Problems of generating Corpus file

idio / wiki2vec

Generating Vectors for DBpedia Entities via Word2Vec and Wikipedia Dumps. Questions? https://gitter.im/idio-opensource/Lobby

601 stars 137 forks source link

Problems of generating Corpus file #23

Open zhq2009 opened 8 years ago

zhq2009 commented 8 years ago

Hello,

We are using prepare.sh to generate Corpus file, but the Corpus file we generate is empty, could you please give us some suggestion of how to solve the problem?

Thank you very much

dav009 commented 8 years ago

what language are you trying? can you paste the command you are running?

zhq2009 commented 8 years ago

Hello,

We are trying English wikipedia. The command we are running is sudo sh prepare.sh en_US /mnt/data/, actually prepare.sh runs everything, such as downloads files and compiles programs. We are wondering if we could get the executable programs directly. We were also experiencing compatibility problems and the generated corpus file is empty.

Thank you very much

zhq2009 commented 8 years ago

Hello,

We run the commands in prepare.sh manually and we get the corpus file successfully. We are currently train model using the corpus file, the massage we got from the command:

... Requirement already satisfied (use --upgrade to upgrade): requests in /usr/lib/python2.7/dist-packages (from smart-open>=1.2.1->gensim) Cleaning up... pid 13182's current affinity mask: ff pid 13182's new affinity mask: ff

and the program stays there for several hours, but the CPU usage is full.

We are wondering whether the program is running correctly and shall we wait until we get the results?

Thank you very much

dav009 commented 8 years ago

ZH, depending on the corpus size + number of dimensions, method(skipgram, cbow) it can take a long time, usually for the settings of the shared models it took around 4,5 hours. my advice is to let it run a few hours (at least 6).

Be aware that if you installed gensim manually, it might not be using all the cores. The script provided in this repo installs it such that it uses as many cores as possible.

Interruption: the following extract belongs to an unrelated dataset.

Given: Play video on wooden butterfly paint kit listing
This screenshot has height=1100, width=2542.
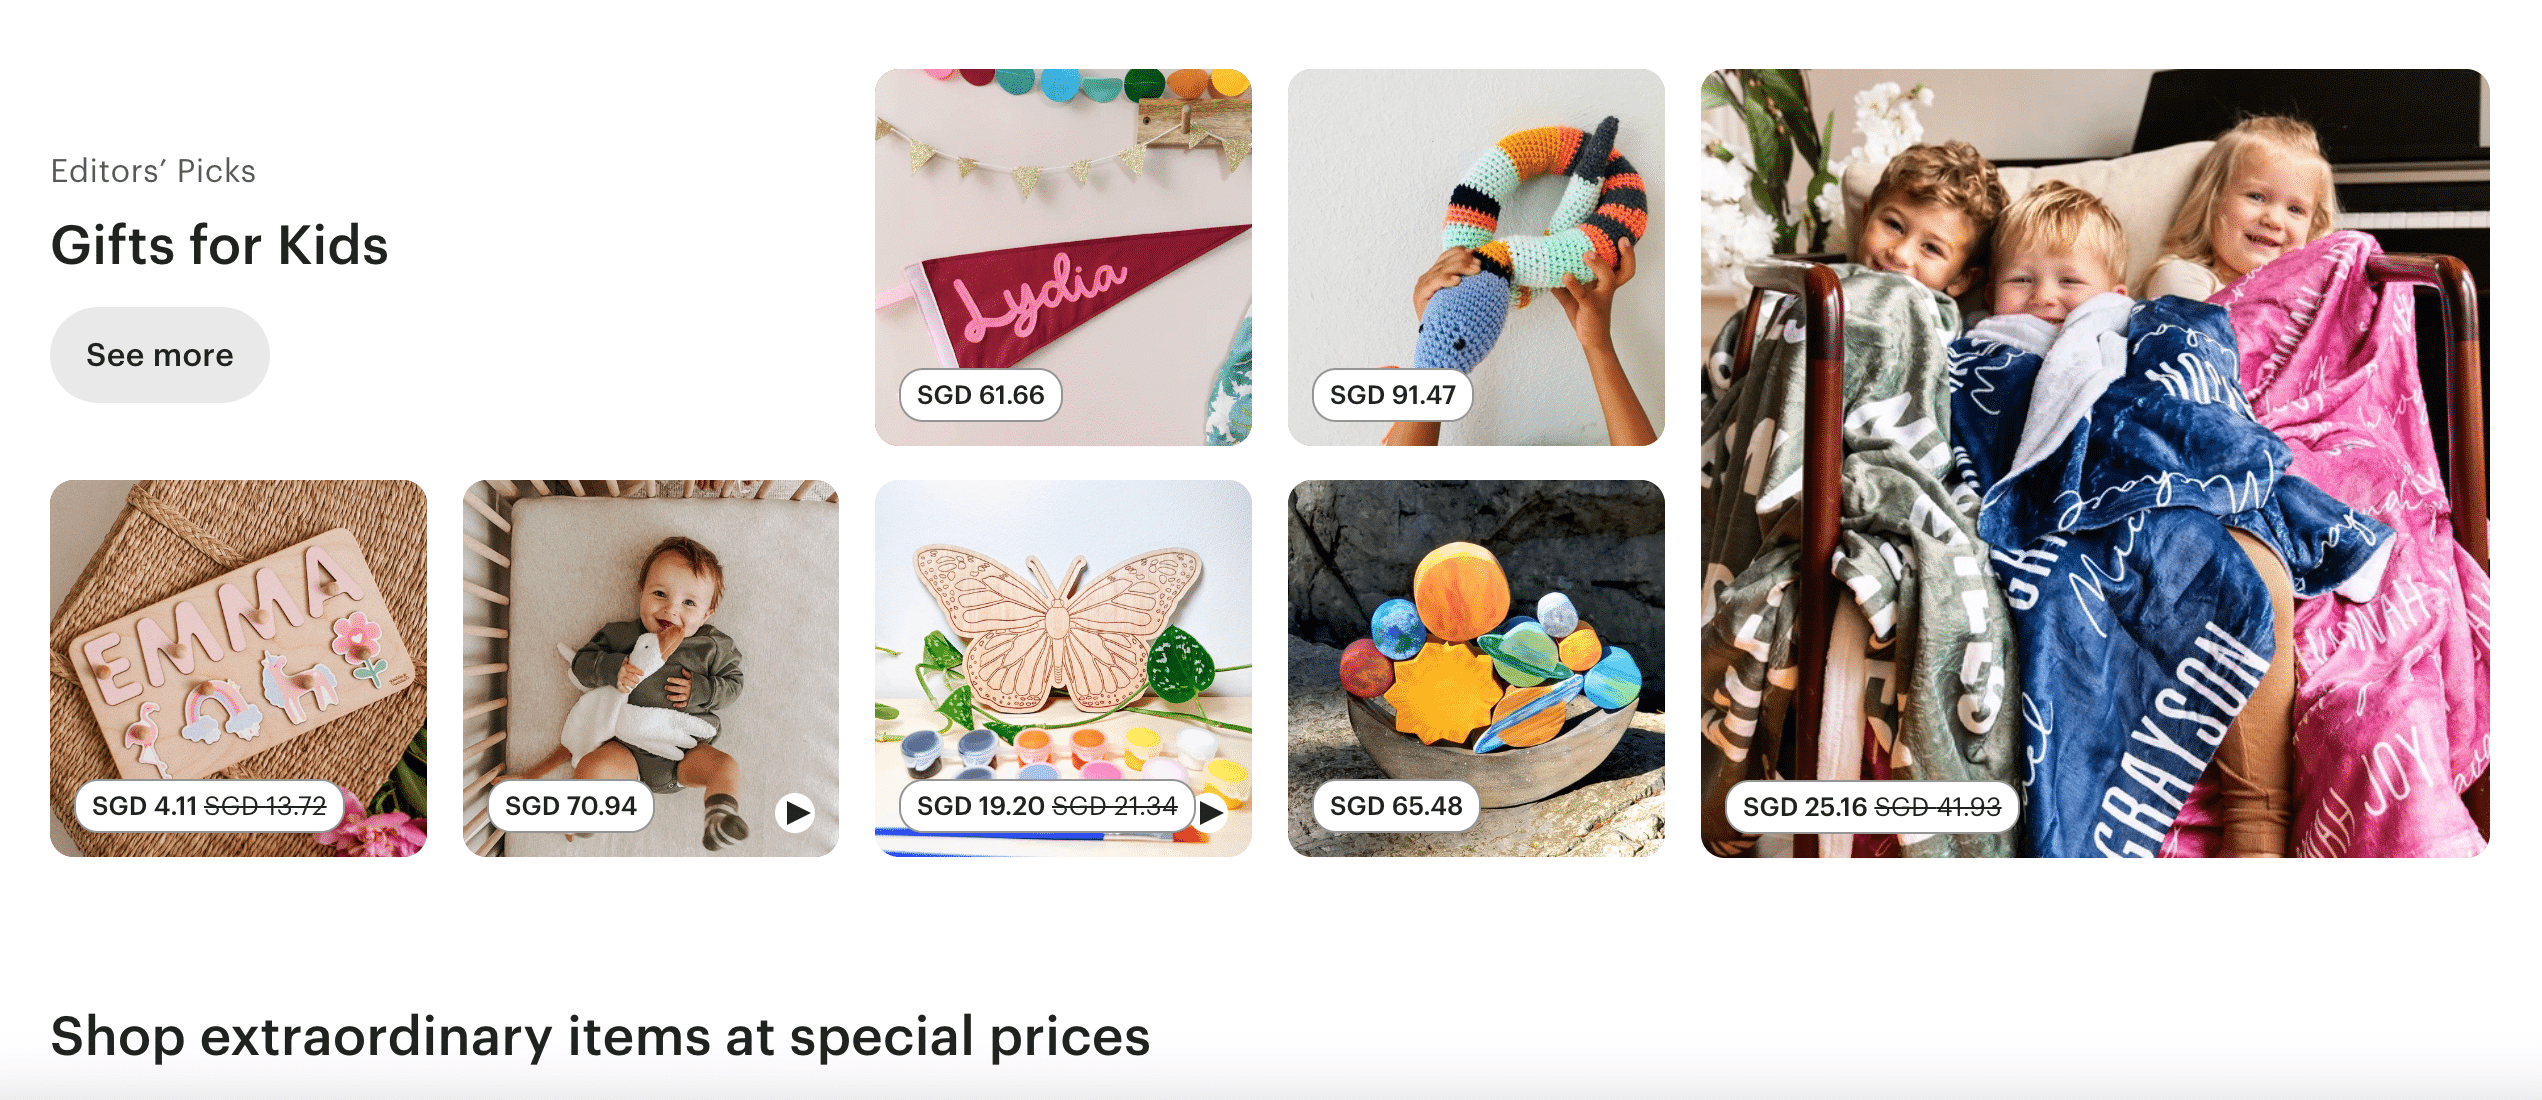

The first stage of word2vec will only use a single core tho (gathering the vocabulary), the batches of matrix factorization are done in parallel using as many cores as possible.

zhq2009 commented 8 years ago

Hello,

We use the command "wiki2vec.sh corpus output/model.w2c 50 500 10" to generate model file, after program runs for 20 hours, we get error message "IOError: [Errno 2] No such file or directory: '/home/_/_/wiki2vec/wiki2vec-master/results/model.w2c.syn1neg.npy'".

Could you please give us some suggestions about how to solve the problem?

Thank you very much.

RishabGargeya commented 7 years ago

Hi, @zhq2009 was this issue ever resolved?

zhq2009 commented 7 years ago

Hello,

Yes, the problem was solved.

Thank you very much.

On Sat, Dec 31, 2016 at 4:14 AM, Rishab Gargeya notifications@github.com wrote:

Hi, @zhq2009 https://github.com/zhq2009 was this issue ever resolved?

— You are receiving this because you were mentioned. Reply to this email directly, view it on GitHub https://github.com/idio/wiki2vec/issues/23#issuecomment-269856811, or mute the thread https://github.com/notifications/unsubscribe-auth/ARKSjKEJNfE-sArEe0yNTJCe3iLEUqH1ks5rNhzfgaJpZM4JWUET .

matthewdparker commented 7 years ago

Hi, I'm having the same problem when I try to generate the Corpus file - the file keeps coming up empty. I'm running the following command:

sudo sh prepare.sh en_US ~/data

Do you know why this might be?

Thank you!

Aditi138 commented 7 years ago

Hi, I am also facing the same issue.

When I ran the following snippet from gensim.models import Word2Vec model = Word2Vec.load("path/to/word2vec/en.model") model.similarity('woman', 'man'), I got the following error

" array.shape = shape ValueError: cannot reshape array of size 108 into shape (1151090,1000)"

Next when I run "sudo sh prepare.sh en_US ~/data", the corpus file is empty. Could that be related, and if not how to solve these 2 issues?